Local Living and 20 Minute Neighbourhood - draft planning guidance: consultation analysis

We consulted on the Local Living and 20 Minute Neighbourhood: draft planning guidance between 27 April and 20 July 2023. The 10 consultation questions aimed to gather a broad range of public and stakeholder views on each element of the guidance.

10. Conclusions

Many individuals and stakeholders with detailed knowledge took part in the consultation, sharing their views on the Draft Planning Guidance which will be used to assist the delivery of local living and 20 minute neighbourhoods in Scotland. Reflecting their experience and perspectives, this report provides a high-level summary of the consultation responses. For more detail, readers are encouraged to look to individual responses where permission was given for publication[7].

Organisations viewed the draft guidance positively, almost always rating it as somewhat or very helpful. The draft was seen as providing a useful overview of local living, and respondents welcomed the recognition that flexibility is required when applying the concepts and the focus on community engagement and collaboration. Positive feedback was received on each part of the proposed structured approach to applying the guidance.

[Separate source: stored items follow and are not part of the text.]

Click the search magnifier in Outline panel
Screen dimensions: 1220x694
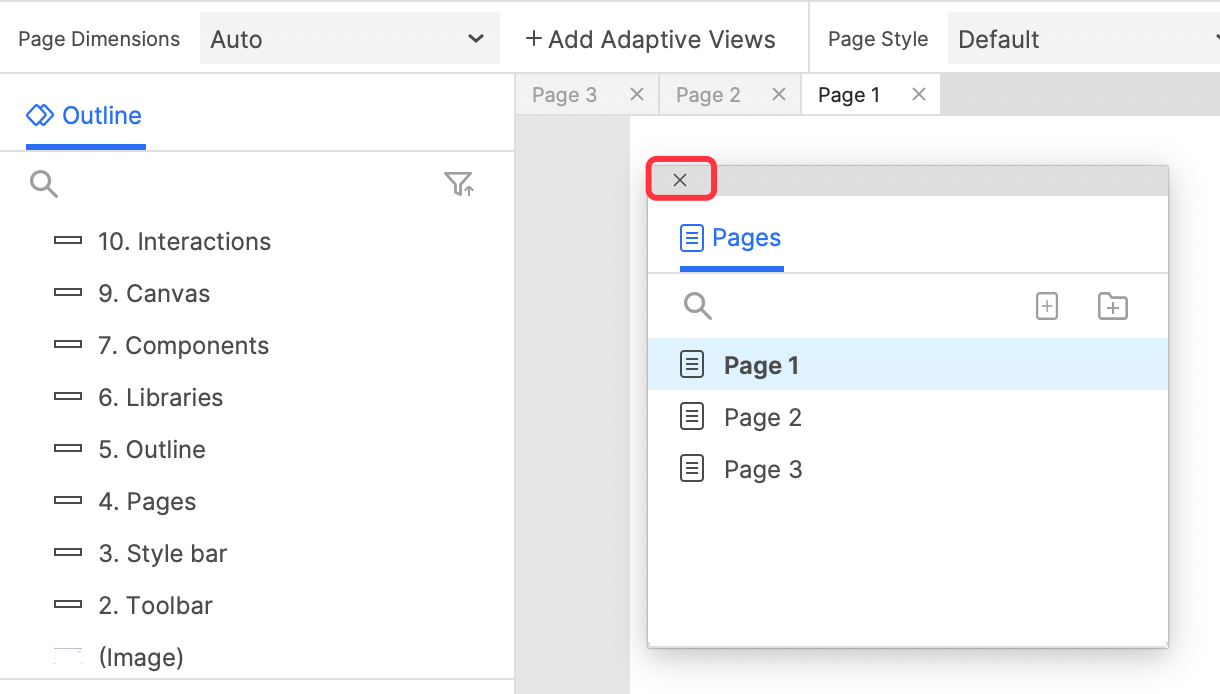coord(44,184)
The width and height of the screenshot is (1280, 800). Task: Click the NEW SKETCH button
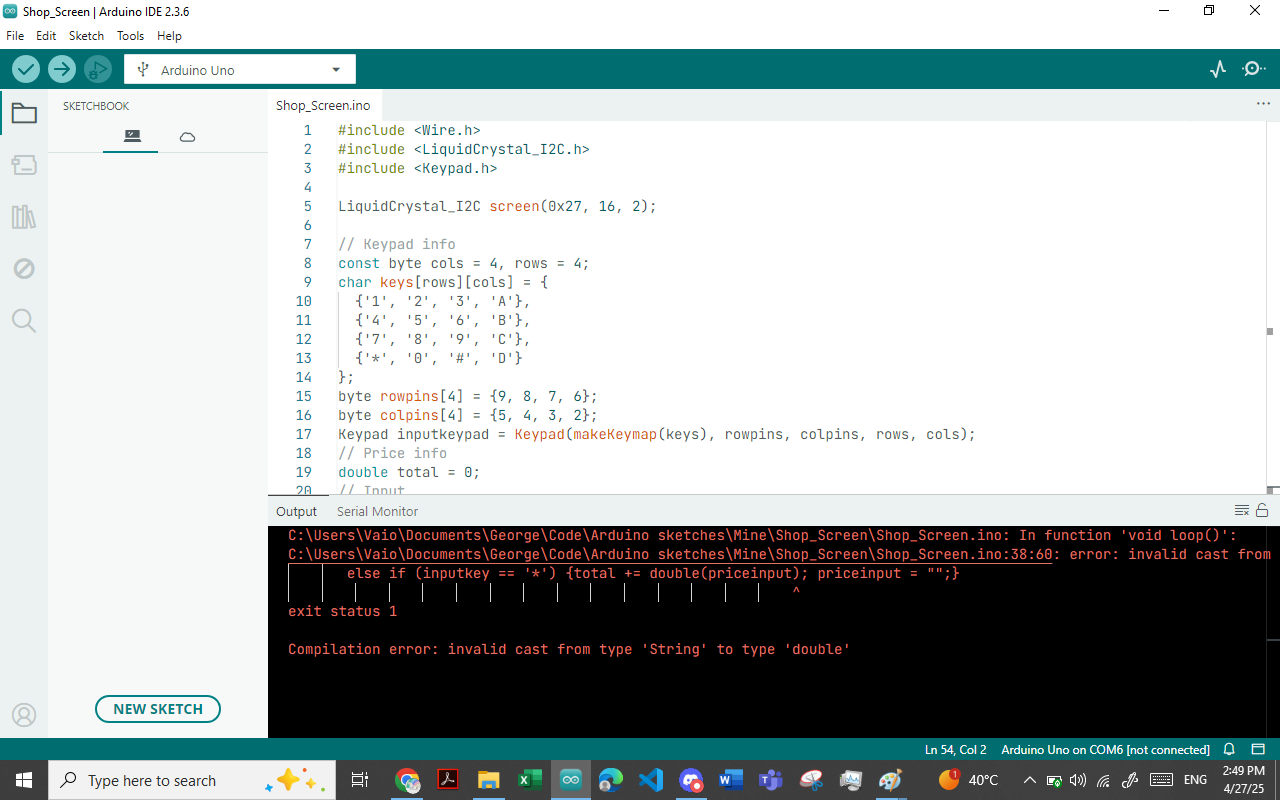pyautogui.click(x=158, y=709)

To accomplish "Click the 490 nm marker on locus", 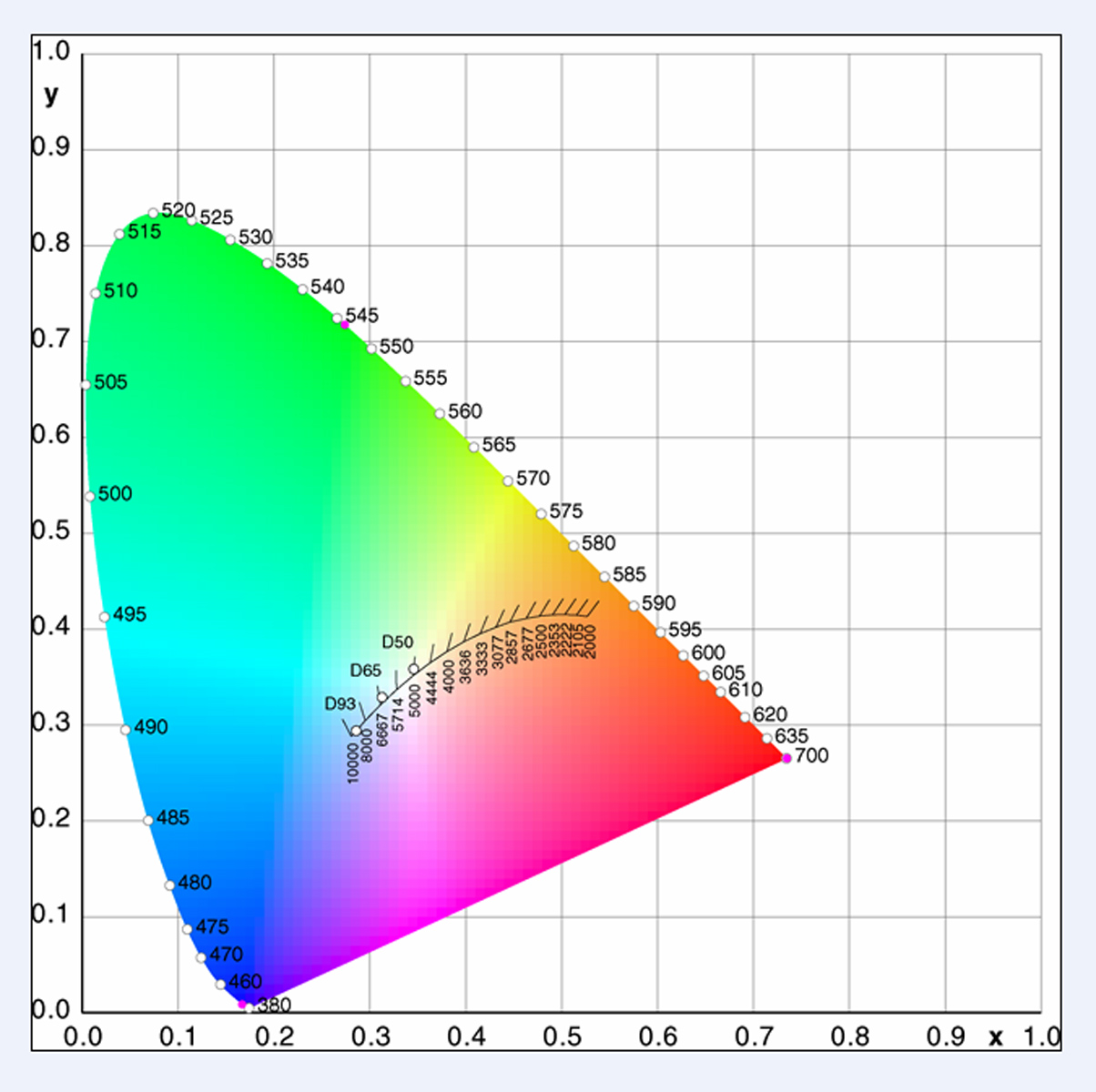I will tap(126, 730).
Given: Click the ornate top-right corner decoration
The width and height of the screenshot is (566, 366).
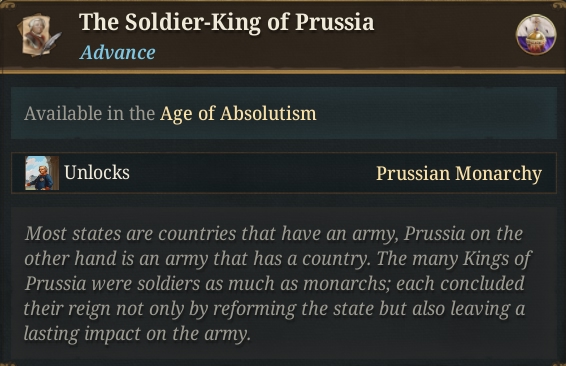Looking at the screenshot, I should tap(558, 5).
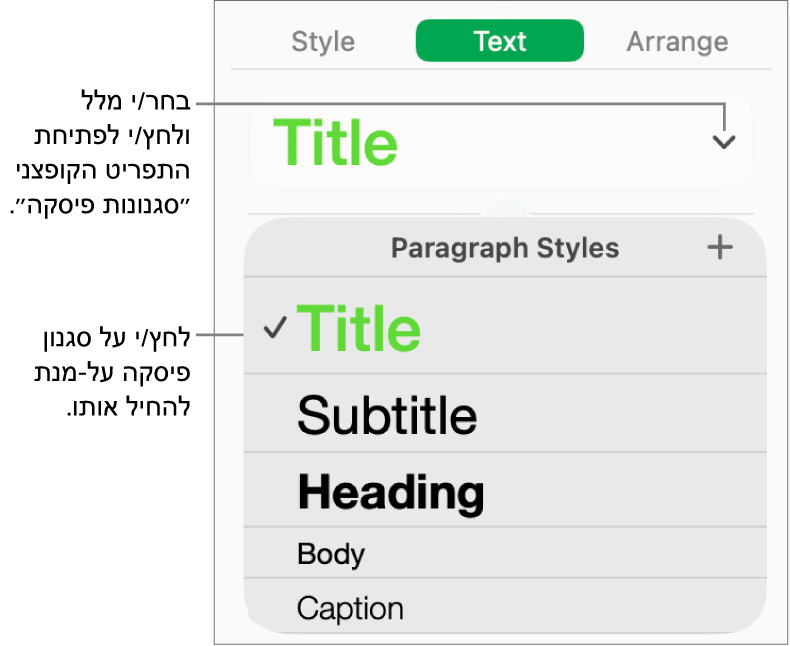This screenshot has height=646, width=790.
Task: Choose Title in the Paragraph Styles list
Action: 359,328
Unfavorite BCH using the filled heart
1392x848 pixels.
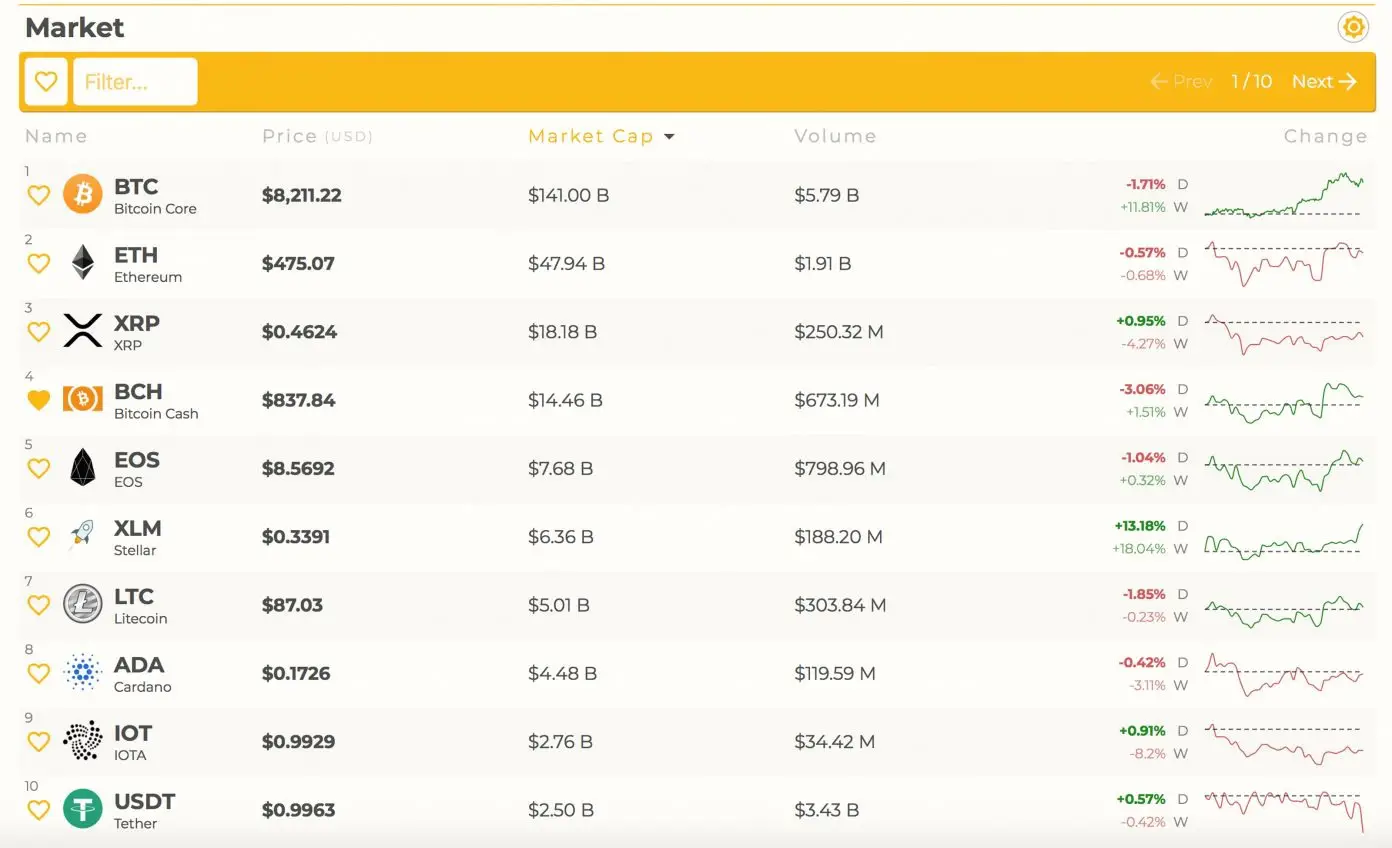(x=38, y=400)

However, both organisations and individuals frequently called for more information, detail or examples to expand the guidance and to help it be used in practice. For example, requests were made for more information on how to engage and empower communities, and to collect and use data. More specifically, organisations often noted concerns around the potential cost and resource implications of following the structured approach and ensuring the concepts are implemented effectively.

Mixed views were expressed on the Local Living Framework; many viewed it positively, but others felt it was unclear, or offered suggestions for how it could be structured differently or other categories or key considerations which could be included. Similarly, while many described the case studies as comprehensive and wide-ranging, others suggested improvements such as ensuring they follow a more uniform structure and include a ‘lessons learned’ section.

There were also calls for the guidance to allow further flexibility when applying the concepts in rural and semi-rural areas, for greater recognition of the infrastructure which is required for local living, and for greater alignment with and reference to other policies and policy areas. While some welcomed the inclusion of the updated Equalities Impact Assessment, some highlighted the need to ensure that those with protected characteristics are included in decision-making and not adversely impacted by introducing local living.

While individuals typically expressed negative views about local living and 20 minute neighbourhoods, their comments often stemmed from a misunderstanding of the aims of the policy, leading some organisations to call for the guidance to do more to address these misconceptions.

Overall, the key message was that there is support for the draft guidance among stakeholders and likely users of the document, with a desire to see a future version which includes more detail and examples. The findings from this analysis will be used by the Scottish Government to revise and finalise the guidance.